§ **Provided material**
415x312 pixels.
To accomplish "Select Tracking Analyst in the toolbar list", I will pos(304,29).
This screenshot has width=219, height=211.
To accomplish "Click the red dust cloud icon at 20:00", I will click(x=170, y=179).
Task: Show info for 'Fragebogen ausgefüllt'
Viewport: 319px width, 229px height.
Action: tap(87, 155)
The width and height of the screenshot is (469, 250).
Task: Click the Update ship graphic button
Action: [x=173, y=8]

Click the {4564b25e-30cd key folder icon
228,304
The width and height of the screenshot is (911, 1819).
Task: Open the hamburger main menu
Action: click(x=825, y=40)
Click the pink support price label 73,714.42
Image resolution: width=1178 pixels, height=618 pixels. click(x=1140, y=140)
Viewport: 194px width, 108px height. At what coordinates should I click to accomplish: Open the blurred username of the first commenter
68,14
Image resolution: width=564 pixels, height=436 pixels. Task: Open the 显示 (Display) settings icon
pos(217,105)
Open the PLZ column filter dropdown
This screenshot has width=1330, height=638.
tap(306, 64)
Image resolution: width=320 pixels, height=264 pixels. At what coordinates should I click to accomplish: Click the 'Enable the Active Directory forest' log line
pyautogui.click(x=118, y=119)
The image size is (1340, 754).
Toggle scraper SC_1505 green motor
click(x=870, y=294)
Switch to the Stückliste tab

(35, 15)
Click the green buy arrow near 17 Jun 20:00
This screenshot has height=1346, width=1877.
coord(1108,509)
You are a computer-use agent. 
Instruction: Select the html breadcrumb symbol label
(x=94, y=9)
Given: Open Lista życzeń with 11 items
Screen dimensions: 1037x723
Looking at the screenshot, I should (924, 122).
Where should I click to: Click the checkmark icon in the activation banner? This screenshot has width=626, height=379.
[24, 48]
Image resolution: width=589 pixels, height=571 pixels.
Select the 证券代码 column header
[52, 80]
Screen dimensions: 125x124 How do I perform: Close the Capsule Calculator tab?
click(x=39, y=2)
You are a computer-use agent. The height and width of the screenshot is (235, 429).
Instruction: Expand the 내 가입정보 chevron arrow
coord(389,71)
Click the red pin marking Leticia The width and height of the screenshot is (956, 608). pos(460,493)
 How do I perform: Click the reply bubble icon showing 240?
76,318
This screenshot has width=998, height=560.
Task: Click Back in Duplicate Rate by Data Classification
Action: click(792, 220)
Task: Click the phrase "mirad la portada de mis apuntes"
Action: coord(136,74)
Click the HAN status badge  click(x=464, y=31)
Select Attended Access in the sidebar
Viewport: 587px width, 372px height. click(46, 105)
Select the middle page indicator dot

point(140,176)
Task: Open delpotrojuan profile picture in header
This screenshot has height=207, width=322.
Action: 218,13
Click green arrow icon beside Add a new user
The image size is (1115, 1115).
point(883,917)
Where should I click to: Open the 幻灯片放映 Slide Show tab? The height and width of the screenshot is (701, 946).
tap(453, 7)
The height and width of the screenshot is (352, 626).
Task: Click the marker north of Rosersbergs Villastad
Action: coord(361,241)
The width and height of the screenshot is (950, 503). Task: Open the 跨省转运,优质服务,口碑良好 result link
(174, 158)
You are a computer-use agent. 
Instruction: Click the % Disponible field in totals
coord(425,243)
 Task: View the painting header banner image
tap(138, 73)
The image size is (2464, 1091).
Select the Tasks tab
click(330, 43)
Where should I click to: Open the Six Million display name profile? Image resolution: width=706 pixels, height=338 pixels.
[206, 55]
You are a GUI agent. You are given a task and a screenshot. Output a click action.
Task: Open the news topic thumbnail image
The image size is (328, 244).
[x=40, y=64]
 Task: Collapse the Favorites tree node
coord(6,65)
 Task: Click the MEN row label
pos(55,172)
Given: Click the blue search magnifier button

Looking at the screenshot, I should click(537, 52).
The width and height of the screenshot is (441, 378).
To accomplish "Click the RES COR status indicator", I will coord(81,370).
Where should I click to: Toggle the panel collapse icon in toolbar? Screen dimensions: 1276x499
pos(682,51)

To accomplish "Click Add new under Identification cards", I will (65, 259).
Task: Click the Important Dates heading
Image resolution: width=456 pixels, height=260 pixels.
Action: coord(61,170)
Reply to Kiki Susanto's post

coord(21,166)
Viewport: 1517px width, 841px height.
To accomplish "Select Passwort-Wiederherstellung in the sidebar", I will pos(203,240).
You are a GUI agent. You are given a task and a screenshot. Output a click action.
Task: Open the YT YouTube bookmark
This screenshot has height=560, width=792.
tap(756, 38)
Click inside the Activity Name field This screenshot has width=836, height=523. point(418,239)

§ **To do**
Write out every line of the listing that holds the word "will".

§ **Solution to the problem**
To accomplish "Select Tracking Analyst in the toolbar list", I will pos(304,29).
To accomplish "Click the red dust cloud icon at 20:00", I will click(x=170, y=179).
To accomplish "Click the RES COR status indicator", I will coord(81,370).
To accomplish "Click Add new under Identification cards", I will (65, 259).
To accomplish "Select Passwort-Wiederherstellung in the sidebar", I will pos(203,240).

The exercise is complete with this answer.